Scan the lines below for "Given"; report the number of lines that contain it, and only that.
___ Input for this task ___
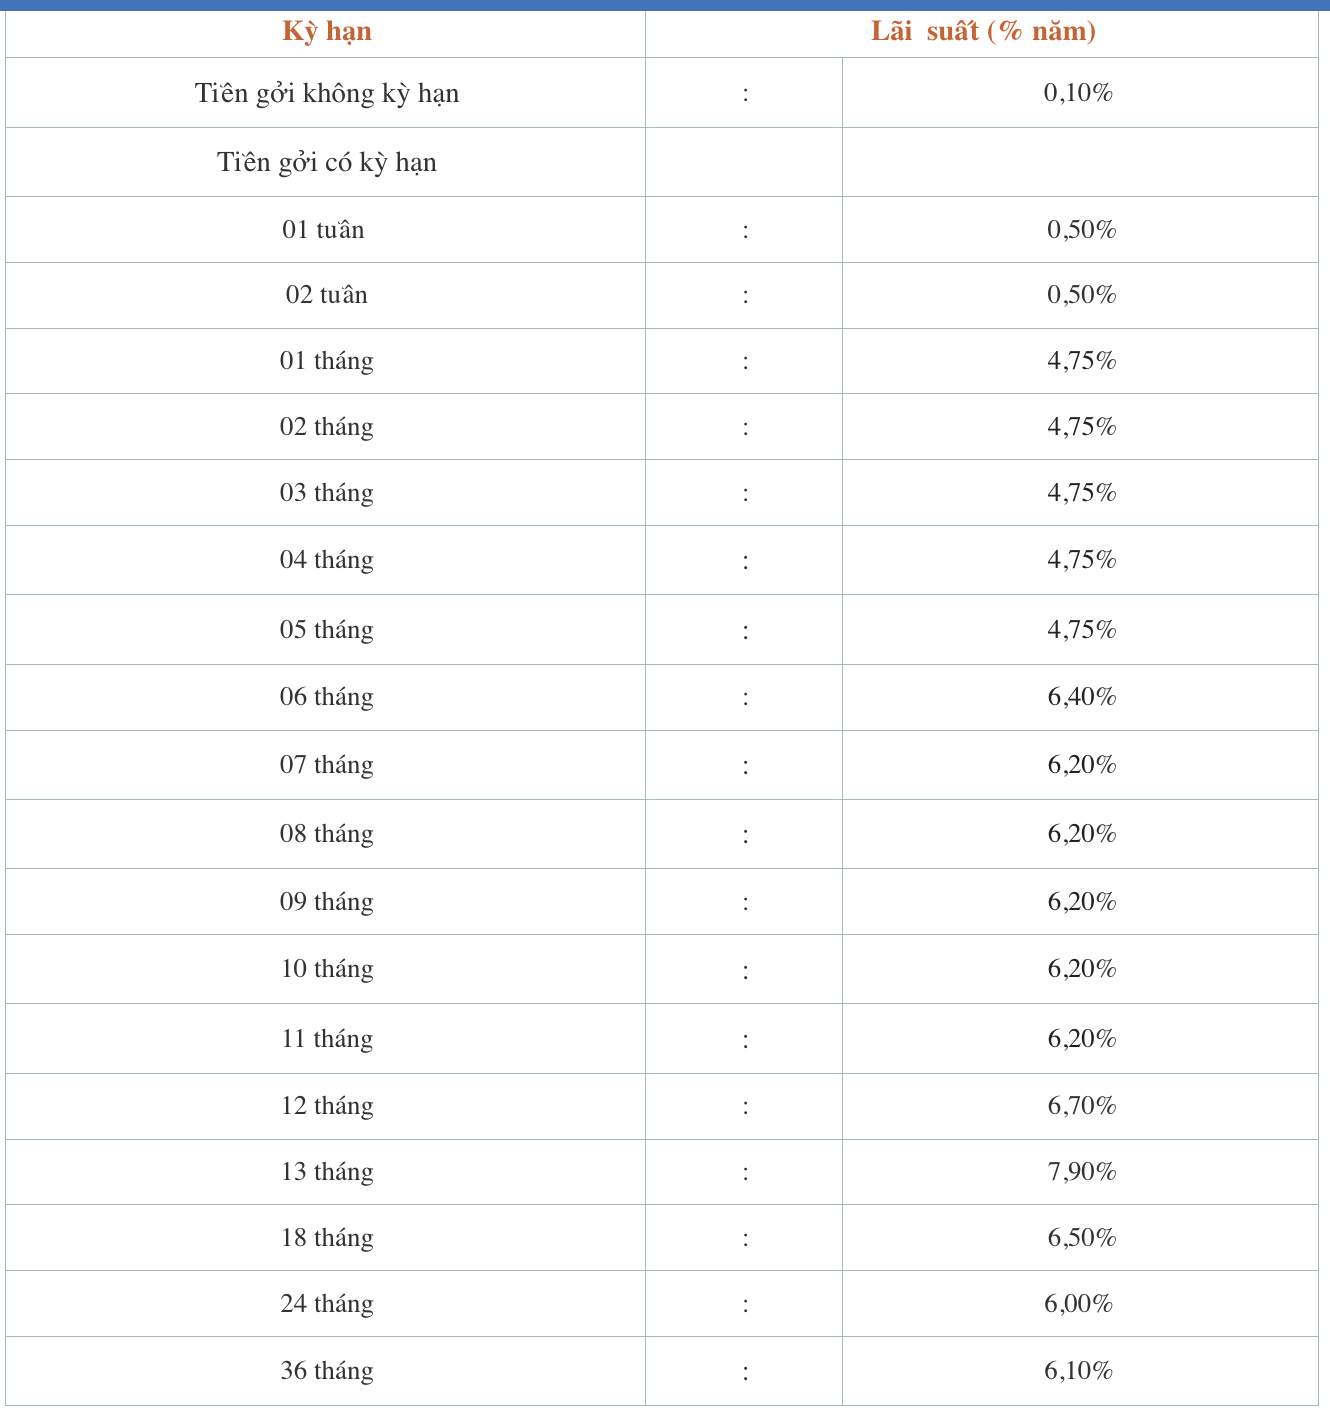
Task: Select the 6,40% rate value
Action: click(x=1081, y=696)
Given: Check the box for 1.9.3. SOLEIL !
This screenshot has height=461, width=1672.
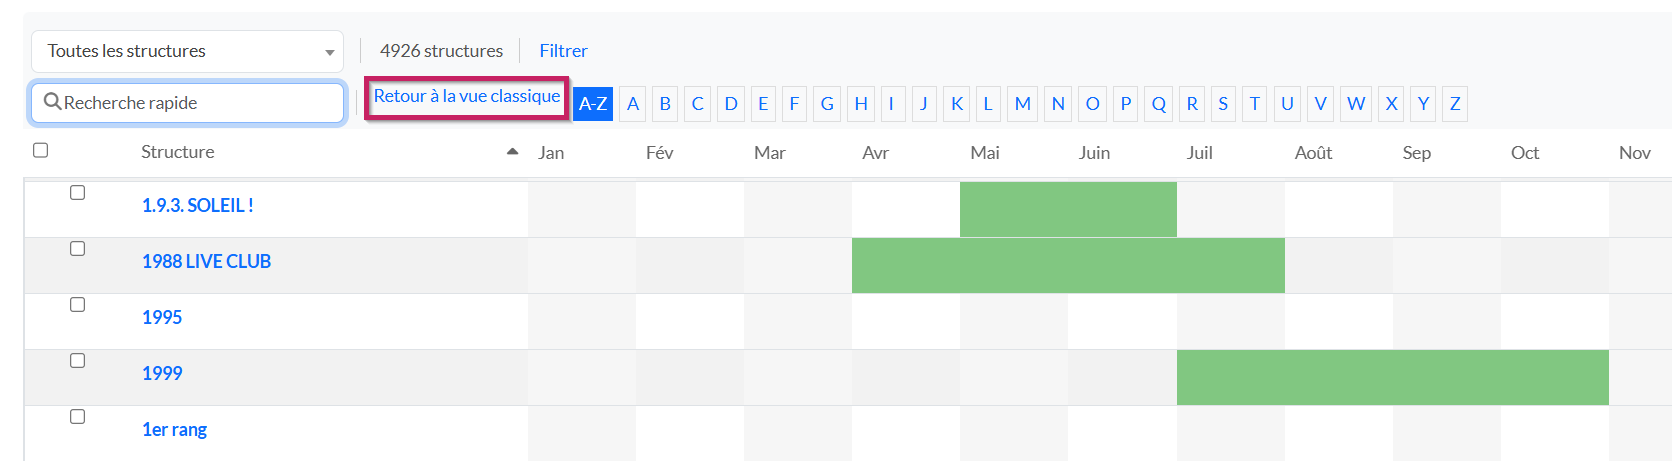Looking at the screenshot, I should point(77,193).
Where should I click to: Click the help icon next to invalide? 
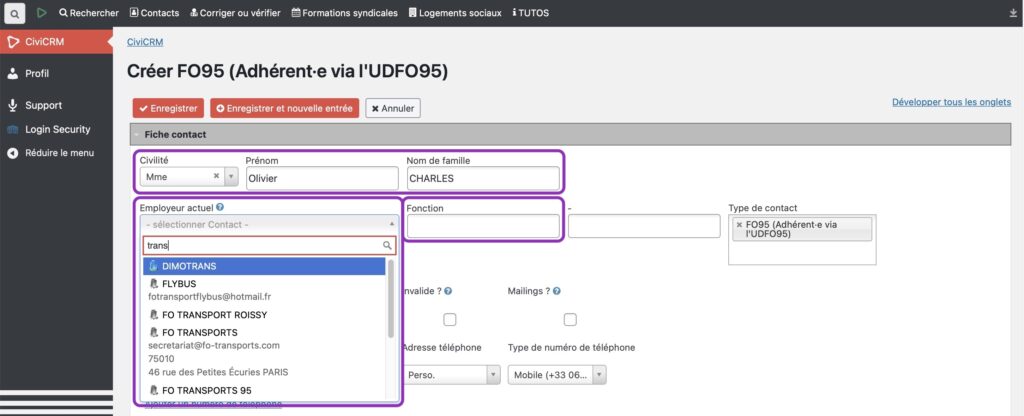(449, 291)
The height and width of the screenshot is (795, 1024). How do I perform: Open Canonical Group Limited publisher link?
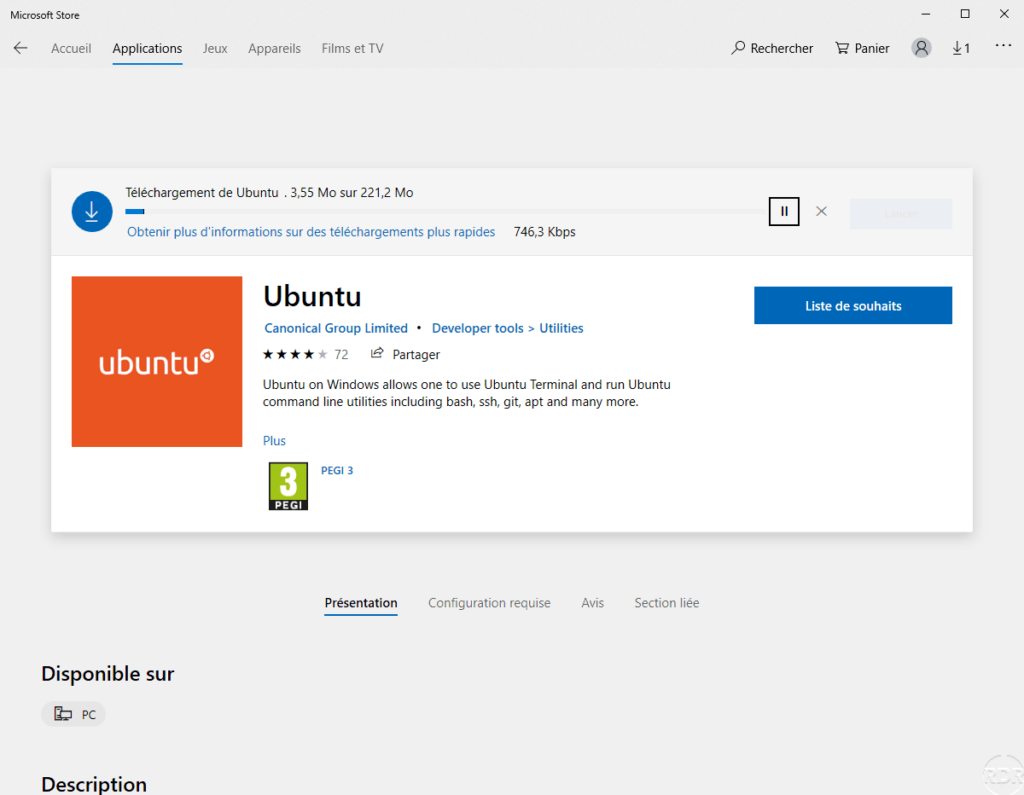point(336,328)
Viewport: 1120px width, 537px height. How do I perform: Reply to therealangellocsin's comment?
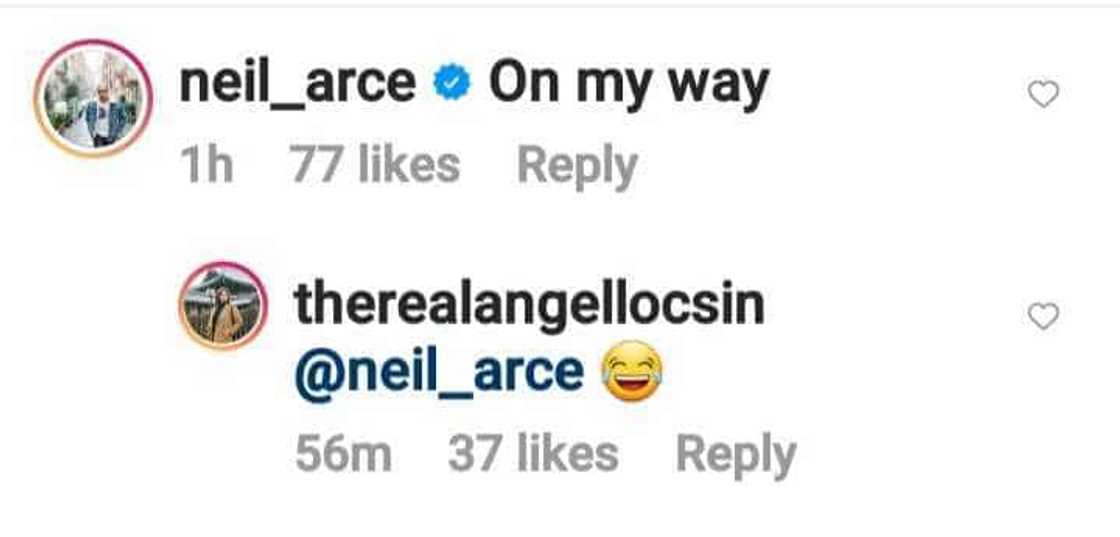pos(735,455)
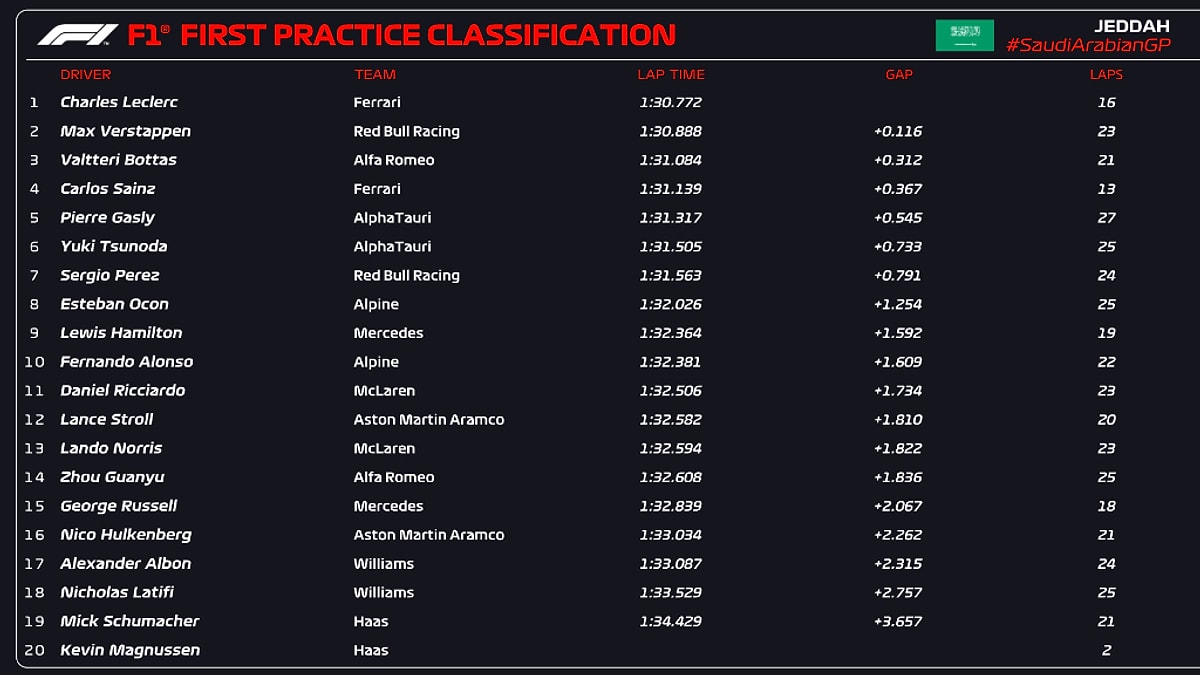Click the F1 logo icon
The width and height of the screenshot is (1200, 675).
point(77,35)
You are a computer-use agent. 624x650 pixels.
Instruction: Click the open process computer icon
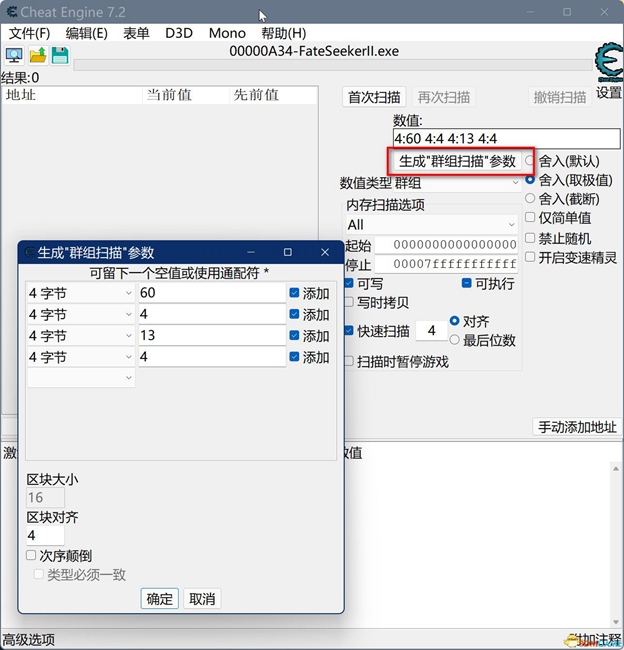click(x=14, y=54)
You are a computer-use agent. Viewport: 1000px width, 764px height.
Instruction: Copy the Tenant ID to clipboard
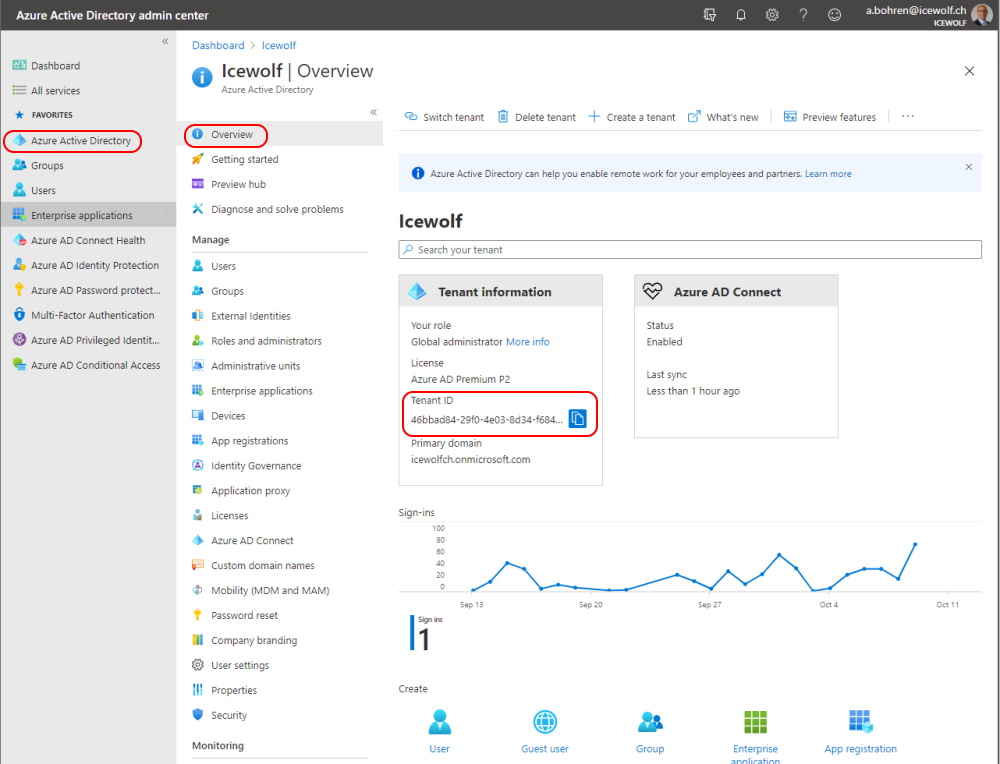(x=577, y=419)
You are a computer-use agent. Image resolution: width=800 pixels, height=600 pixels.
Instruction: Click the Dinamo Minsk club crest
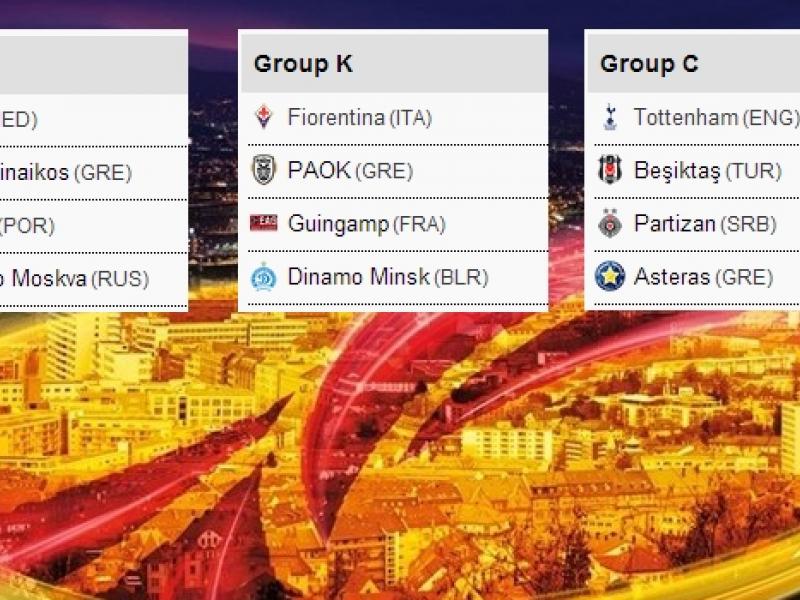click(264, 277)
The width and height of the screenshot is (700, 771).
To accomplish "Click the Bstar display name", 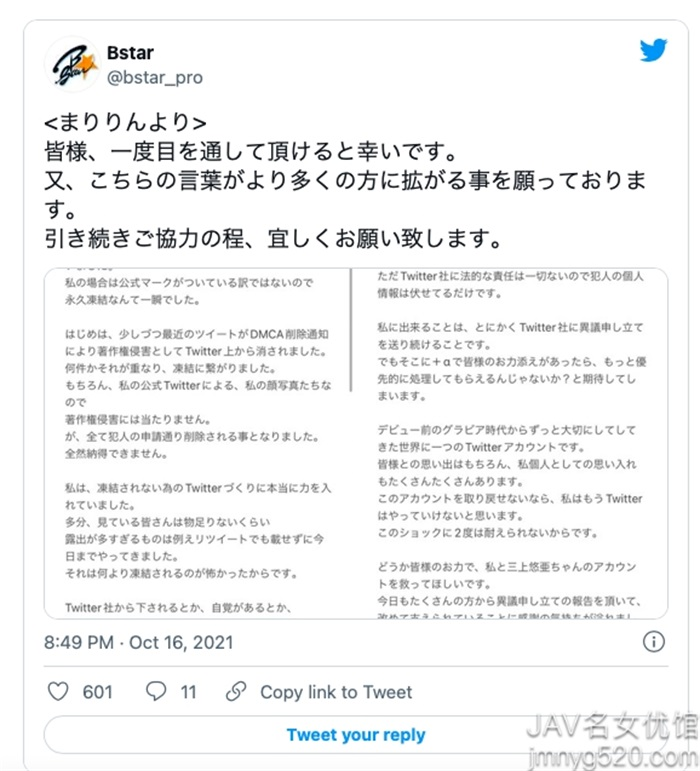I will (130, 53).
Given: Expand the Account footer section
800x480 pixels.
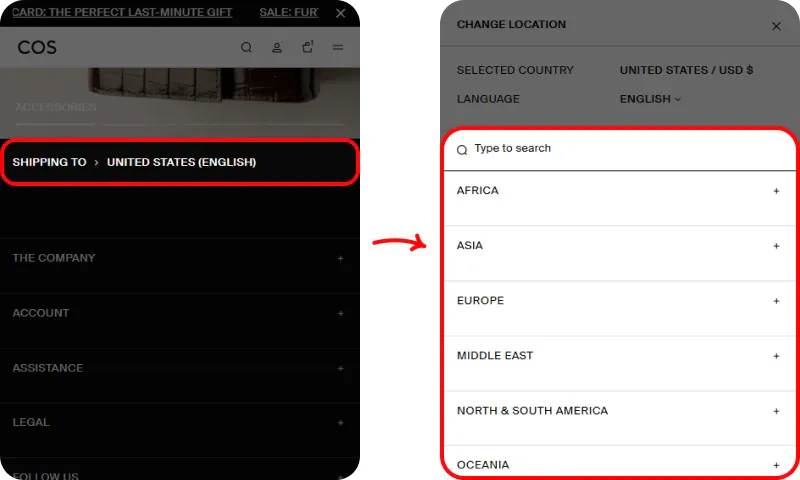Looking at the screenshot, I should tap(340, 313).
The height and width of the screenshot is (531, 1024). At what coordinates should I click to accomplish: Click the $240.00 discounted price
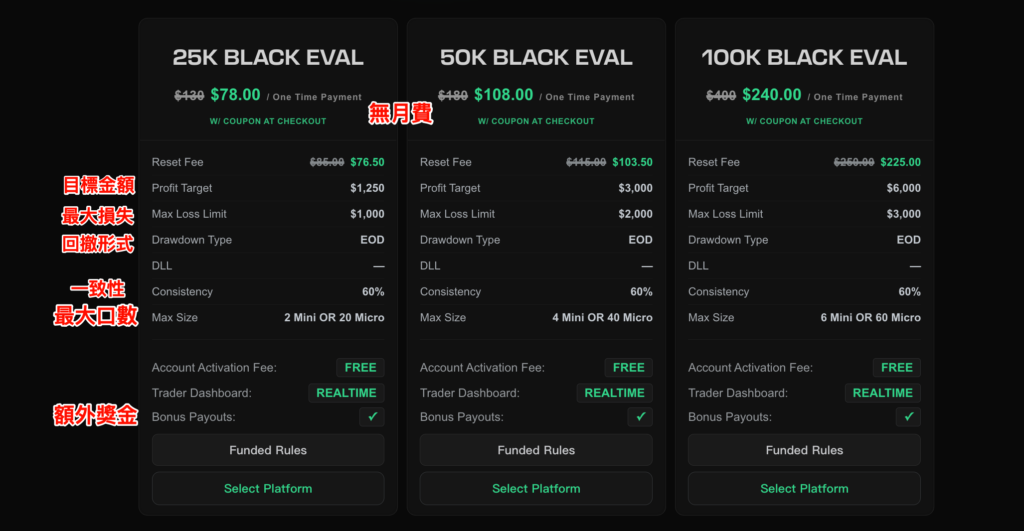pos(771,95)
___
§ **Task result**
2